--- Recorded information Enclosed Below ---

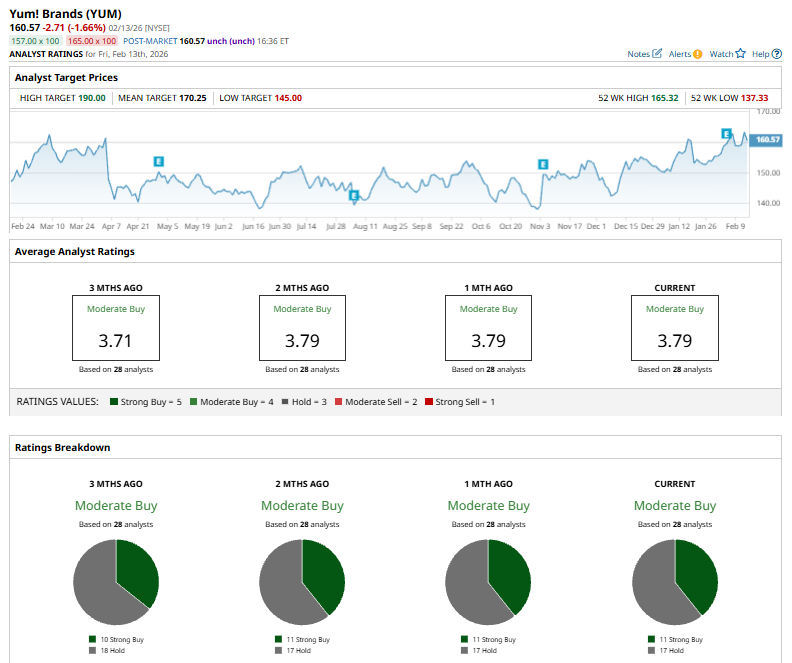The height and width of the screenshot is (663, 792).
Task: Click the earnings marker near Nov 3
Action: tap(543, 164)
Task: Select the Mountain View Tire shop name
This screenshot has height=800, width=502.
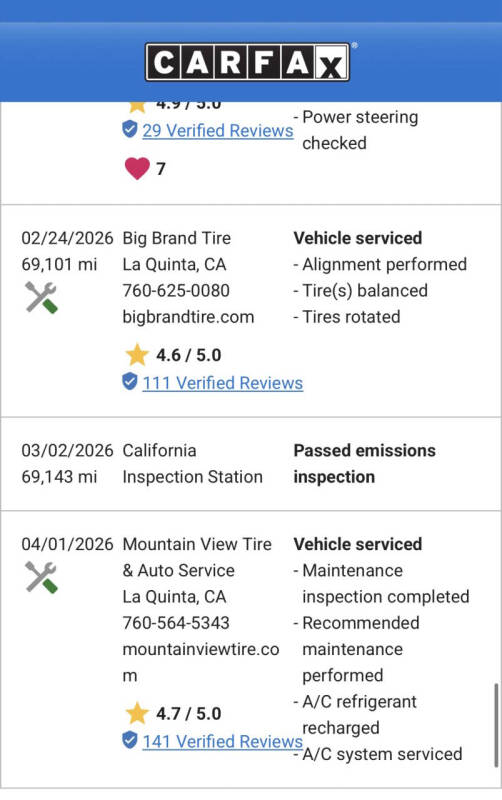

--- End of Enclosed Recorded information ---

Task brief.
An exact copy is needed of every line from the one holding "Task: Select the Mountain View Tire shop name" to the end of the entries above, both ends kept and each picture dropped.

Expected output.
Task: Select the Mountain View Tire shop name
This screenshot has height=800, width=502.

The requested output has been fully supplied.